Había una vez un príncipe que no se reía nunca. Pero un día, una mujer se dijo:

—Yo haré reír a ese príncipe; reír o llorar.

Y la mujer se vistió con harapos sujetos con una cuerda, se soltó el pelo y al son de un tamboril fue a bailar delante del príncipe que estaba asomado al balcón de su palacio. Se movió tanto bailando frenéticamente que, de repente, se rompió la cuerda que sujetaba su ropa y se quedó completamente desnuda en medio de la calle. Al verla, el príncipe se puso a reír a carcajadas. La mujer no había previsto que pudiera caérsele la ropa. Cuando vio que el príncipe se reía de ella dijo:

—Quiera Dios que no vuelva a reír nunca más antes de encontrar las tres naranjas de amor.

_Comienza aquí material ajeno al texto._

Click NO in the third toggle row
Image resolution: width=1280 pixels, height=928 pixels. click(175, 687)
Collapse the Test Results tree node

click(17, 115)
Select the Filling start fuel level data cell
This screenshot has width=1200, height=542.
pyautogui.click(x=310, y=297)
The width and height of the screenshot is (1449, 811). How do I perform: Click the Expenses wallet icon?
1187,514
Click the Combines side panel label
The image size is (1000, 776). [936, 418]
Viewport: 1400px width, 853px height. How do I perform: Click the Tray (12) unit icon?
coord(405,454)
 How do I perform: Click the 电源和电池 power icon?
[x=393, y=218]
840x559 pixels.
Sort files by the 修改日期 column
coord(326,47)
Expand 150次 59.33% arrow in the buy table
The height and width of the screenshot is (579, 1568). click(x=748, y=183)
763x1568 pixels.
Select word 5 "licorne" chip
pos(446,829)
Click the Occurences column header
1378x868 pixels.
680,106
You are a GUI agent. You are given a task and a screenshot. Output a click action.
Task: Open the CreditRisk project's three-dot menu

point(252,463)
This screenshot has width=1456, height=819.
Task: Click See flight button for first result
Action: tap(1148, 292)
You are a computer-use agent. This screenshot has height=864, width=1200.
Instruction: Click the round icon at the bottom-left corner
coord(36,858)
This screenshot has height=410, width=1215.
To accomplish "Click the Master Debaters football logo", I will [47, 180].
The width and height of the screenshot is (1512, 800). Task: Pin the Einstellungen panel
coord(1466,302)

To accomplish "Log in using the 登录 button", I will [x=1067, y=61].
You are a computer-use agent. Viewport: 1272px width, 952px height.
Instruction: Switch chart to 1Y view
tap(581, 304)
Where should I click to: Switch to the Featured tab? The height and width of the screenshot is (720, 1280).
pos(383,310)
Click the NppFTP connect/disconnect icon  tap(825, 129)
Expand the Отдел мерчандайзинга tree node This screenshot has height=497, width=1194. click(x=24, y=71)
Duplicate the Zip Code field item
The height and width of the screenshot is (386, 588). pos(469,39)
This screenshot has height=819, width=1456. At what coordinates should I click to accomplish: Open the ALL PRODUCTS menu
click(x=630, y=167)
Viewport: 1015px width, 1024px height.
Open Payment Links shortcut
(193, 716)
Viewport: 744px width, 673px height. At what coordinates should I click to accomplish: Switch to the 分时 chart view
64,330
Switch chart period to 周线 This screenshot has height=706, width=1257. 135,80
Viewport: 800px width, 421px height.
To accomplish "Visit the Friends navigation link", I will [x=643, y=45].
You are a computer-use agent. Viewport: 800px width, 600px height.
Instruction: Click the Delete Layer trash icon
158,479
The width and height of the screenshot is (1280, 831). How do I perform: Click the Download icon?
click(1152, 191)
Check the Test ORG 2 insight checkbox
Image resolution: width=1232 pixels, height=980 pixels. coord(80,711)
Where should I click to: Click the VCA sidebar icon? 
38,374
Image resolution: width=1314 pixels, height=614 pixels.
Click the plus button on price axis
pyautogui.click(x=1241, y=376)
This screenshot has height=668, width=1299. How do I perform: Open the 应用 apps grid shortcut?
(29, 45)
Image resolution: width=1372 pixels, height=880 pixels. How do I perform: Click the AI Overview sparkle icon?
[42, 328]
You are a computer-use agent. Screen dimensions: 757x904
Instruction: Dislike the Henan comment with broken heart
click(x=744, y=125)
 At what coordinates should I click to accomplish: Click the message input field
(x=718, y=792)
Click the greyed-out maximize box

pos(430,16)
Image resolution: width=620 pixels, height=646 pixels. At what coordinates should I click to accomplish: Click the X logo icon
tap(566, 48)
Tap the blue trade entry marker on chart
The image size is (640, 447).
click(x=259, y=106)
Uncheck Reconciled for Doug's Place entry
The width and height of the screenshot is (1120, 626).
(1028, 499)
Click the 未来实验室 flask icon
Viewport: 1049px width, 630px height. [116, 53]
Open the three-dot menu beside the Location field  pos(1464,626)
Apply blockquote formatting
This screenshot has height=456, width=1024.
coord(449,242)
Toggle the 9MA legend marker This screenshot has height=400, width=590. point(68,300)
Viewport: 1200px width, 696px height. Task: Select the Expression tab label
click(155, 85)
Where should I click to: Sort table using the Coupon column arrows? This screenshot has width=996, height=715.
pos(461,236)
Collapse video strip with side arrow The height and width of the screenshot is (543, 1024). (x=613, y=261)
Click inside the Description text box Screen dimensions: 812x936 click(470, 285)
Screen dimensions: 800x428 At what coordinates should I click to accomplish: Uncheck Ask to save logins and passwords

A partir de ese momento, el príncipe se sintió muy triste. Un día se dijo:

—Quiero divertirme y reír. Iré a buscar las tres naranjas de amor allí donde se encuentren.

Y se marchó en su búsqueda yendo de pueblo en pueblo. Una mañana, encontró a la mujer que le había echado la maldición, pero no la reconoció.

—¿Adónde va usted? —le preguntó.

—Estoy buscando las tres naranjas de amor.

—Se encuentran muy lejos de aquí; tres perros las custodian al fondo de una gruta. Vaya hacia el norte y la encontrará en el hueco de un montón de rocas.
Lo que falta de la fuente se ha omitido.